The Great Depression (from “Have To” History)

Stuff You Don’t Really Want To Know (But For Some Reason Have To) About the Great Depression

Three Big Things:

Dust Bowl Mother1. The Stock Market “Crash” (October 29th, 1929) marked the beginning of the biggest, longest, worstest, economic and emotional depression in all of U.S. History. It impacted most of the rest of the world as well.

2. President Franklin D. Roosevelt (FDR) pushed an unprecedented series of government programs and other laws collectively called the “New Deal” by way of trying to fix things. Historians and economists argue about how much good they did. Many elements of “big government” today began as part of this “New Deal.”

3. The Dust Bowl – Depression was felt even more deeply across the Midwest due to a decade of drought which made it almost impossible to grow anything. The apocalyptic dust storms of the 1930s led to the term “Dust Bowl,” now used to more generally refer to the overall misery and suffering of farmers and their ilk.

Causes of the Great Depression and the Dust Bowl

1. Unrestrained faith and investment in the stock market / “buying on margin.” The 1920s are remembered as the “Roaring Twenties” for a reason. Life was good and getting better, it seemed like everyone had a job, technology was providing untold convenience and possibilities, and the economy was going only one direction – UP. This led to inflated (and unsustainable) stock prices, and people “playing the market” who had no business doing so. Banks loaned money too easily, and it was not unusual for average families to go into debt in order to buy stock with the assumption they’d pay off the loan with their profits.

2. Overproduction. Manufacturing was still a major industry in the U.S., and productivity was up. Credit was easy to obtain, and people bought consumer goods at unprecedented rates. Eventually this had to slow; each household needed only so many washing machines or radios, and businesses found themselves grossly overstocked. That meant prices dropped, but also that workers had to be cut, wages fell, and people could no longer buy as much, which meant even less demand, and there you go.

3. Unequal distribution of wealth. The gap between rich and “regular” had grown dramatically. While there’s nothing wrong with being wealthy, the man with ten times as much as his neighbor doesn’t necessary spend ten times as much. The man who makes a thousand times what you do may take more vacations and buy nicer things, but probably not a thousand-fold so. Since there are only so many mansions, paintings, and yachts one can use, much of that wealth grows stagnant. Like water, money does best when it keeps circulating – flowing, rising, raining, repeat. When things get too out of balance between the top and bottom, it barely even trickles down.

1920s Farmers4. Crop prices plummeted. Before it quit raining, farmers were producing a wider variety of crops more efficiently than ever before. That worked out well during WWI because soldiers gotta eat, and the U.S was on a team with lots of nations, all of whom had soldiers to feed as well. When the war ended, however, prices dropped dramatically. Being hard-working, rugged individual-types, most farmers doubled down and worked harder, planted more land, or borrowed money to acquire even more machinery, fertilizer, etc. It worked – they grew even more food – and thanks to basic supply and demand, made even less money as a result.

5. Over-Farming / Drought. The “Dust Bowl” was brought about by a combination of man’s short-sightedness and nature’s cruelty. Farming practices of the 1910s and 20s stripped away anything which might otherwise hold the soil together – grass, bushes, trees, weeds, etc. Every arable inch was planted with cash crops. Then it quit raining, almost entirely, for close to ten years. Soil without moisture is dirt and the Midwest is where “the wind comes sweeping down the plains.” Miles of unprotected soil plus fierce blowy-blowy meant raging, destructive, dark-sky dirt storms like nothing people had ever seen. It was terrifying. And it hurt.

# RECORDS
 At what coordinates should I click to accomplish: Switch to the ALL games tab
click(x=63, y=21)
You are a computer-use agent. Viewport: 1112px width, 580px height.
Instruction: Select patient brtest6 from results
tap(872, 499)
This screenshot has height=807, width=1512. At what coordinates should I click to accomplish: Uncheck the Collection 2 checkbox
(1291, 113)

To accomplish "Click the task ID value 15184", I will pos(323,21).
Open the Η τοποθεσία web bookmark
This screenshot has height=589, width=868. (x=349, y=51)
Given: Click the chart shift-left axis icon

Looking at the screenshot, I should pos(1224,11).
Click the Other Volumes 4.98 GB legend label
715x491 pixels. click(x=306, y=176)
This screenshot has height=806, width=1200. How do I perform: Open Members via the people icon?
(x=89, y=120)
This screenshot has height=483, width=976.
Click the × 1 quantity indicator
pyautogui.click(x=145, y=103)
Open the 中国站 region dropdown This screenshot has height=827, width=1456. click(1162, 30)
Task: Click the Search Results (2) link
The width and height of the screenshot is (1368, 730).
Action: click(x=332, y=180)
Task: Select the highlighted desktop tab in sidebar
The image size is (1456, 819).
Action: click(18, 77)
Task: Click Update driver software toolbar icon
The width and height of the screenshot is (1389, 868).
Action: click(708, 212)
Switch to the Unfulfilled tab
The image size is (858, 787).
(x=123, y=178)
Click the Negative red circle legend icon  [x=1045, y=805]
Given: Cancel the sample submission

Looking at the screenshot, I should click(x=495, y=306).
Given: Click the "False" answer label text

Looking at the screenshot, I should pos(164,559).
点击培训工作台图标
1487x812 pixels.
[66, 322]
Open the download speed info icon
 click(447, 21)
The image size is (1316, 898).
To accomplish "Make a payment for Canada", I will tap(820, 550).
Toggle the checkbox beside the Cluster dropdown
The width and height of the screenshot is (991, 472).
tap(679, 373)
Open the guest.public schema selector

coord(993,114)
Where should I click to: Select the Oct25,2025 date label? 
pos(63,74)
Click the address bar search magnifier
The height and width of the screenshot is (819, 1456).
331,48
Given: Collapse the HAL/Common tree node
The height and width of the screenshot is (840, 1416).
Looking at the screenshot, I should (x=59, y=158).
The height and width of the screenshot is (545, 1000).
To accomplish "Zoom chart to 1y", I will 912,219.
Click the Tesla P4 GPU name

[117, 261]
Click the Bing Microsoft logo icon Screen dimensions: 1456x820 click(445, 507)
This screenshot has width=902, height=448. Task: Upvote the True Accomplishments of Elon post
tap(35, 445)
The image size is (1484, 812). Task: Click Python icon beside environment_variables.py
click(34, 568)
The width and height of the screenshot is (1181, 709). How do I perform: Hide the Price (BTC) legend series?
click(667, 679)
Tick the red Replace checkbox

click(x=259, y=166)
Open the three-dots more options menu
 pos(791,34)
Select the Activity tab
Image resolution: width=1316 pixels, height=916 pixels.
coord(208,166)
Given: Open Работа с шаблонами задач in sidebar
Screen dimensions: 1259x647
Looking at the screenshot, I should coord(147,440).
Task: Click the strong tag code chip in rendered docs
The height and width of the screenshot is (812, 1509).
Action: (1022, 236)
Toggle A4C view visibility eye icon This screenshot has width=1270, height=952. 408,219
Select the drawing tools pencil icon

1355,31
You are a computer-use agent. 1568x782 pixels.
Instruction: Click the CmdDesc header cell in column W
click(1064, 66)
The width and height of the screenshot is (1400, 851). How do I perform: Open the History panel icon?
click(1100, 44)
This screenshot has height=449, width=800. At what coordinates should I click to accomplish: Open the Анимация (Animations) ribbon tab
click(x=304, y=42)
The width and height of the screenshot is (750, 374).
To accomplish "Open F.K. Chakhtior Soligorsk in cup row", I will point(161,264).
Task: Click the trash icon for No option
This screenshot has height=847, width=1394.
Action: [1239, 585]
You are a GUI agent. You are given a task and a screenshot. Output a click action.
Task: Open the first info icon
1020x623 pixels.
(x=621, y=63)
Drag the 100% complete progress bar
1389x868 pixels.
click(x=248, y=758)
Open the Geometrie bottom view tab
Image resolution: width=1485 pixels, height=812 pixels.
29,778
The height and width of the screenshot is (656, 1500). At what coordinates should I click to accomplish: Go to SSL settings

# THE TASKS
**A)** According to the Great Depression text, on what date did the stock market crash?
**B)** Transcribe the stretch of the Great Depression text from "The Great Depression (from" through "world as well.".
The rows have no connection to the Great Depression text.

# RESPONSE LIST
**A)** October 29th, 1929.

**B)**
The Great Depression (from “Have To” History)

Stuff You Don’t Really Want To Know (But For Some Reason Have To) About the Great Depression

Three Big Things:

Dust Bowl Mother1. The Stock Market “Crash” (October 29th, 1929) marked the beginning of the biggest, longest, worstest, economic and emotional depression in all of U.S. History. It impacted most of the rest of the world as well.